Yun, YX, Fan JW, Xiao H, Zhang GJ, Ghan SJ, Xu KM, Ma PL, Gustafson WI.  2017.  Assessing the resolution adaptability of the Zhang-McFarlane cumulus parameterization with spatial and temporal averaging. Journal of Advances in Modeling Earth Systems. 9:2753-2770.   10.1002/2017ms001035   AbstractWebsite

With increasing computational capabilities, cumulus parameterizations that are adaptable to the smaller grid spacing and temporal interval for high-resolution climate model simulations are needed.
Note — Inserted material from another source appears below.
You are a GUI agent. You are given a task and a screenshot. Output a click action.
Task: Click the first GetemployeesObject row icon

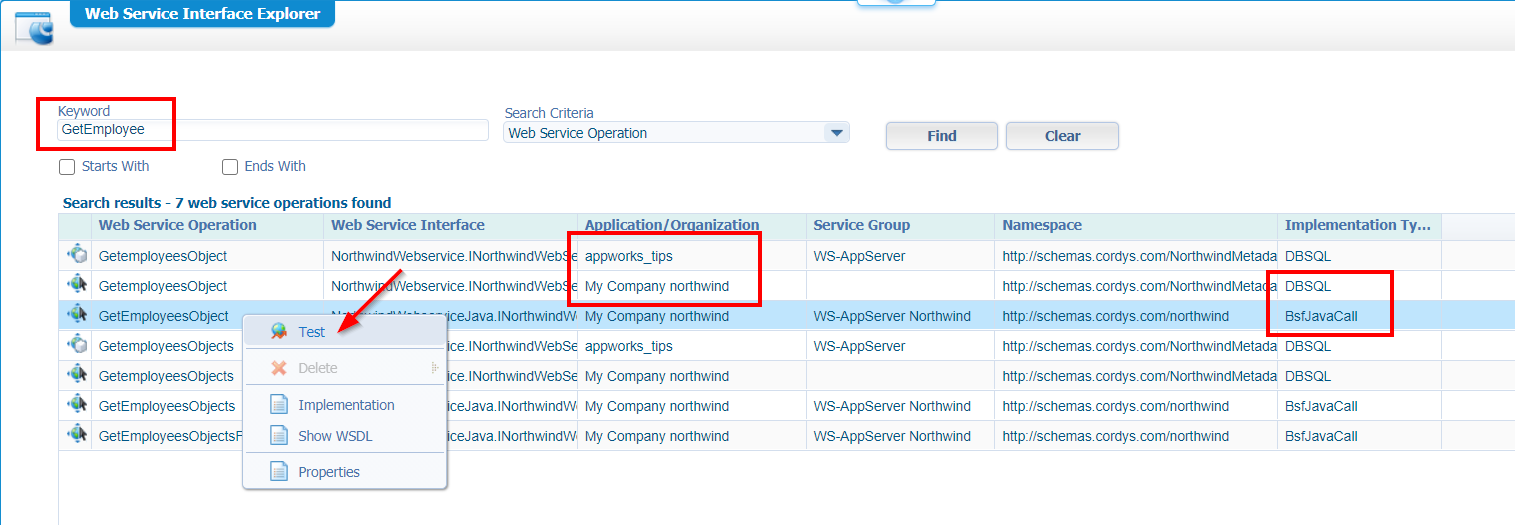[77, 256]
In this study, we propose a method to improve the resolution adaptability of the Zhang-McFarlane (ZM) scheme, by implementing spatial and temporal averaging to the CAPE tendency. This method allows for a more consistent application of the quasi-equilibrium (QE) hypothesis at high spatial and temporal resolutions. The resolution adaptability of the original ZM scheme, the scheme with spatial averaging, and the scheme with spatiotemporal averaging at 4-32 km grid spacings are assessed using the Weather Research and Forecasting (WRF) model by comparing to cloud resolving model (CRM) simulation results coarse-grained to these same grid spacings. We show the original ZM scheme has poor resolution adaptability, with spatiotemporally averaged subgrid convective transport and convective precipitation increasing significantly as the resolution increases. The spatial averaging method improves the resolution adaptability of the ZM scheme and better conserves total transport and total precipitation. Temporal averaging further improves the resolution adaptability of the scheme. With better constrained (although smoothed) convective transport and precipitation, both the spatial distribution and time series of total precipitation at 4 and 8 km grid spacings are improved with the averaging methods. The results could help develop resolution adaptability for other cumulus parameterizations that are based on the QE assumption.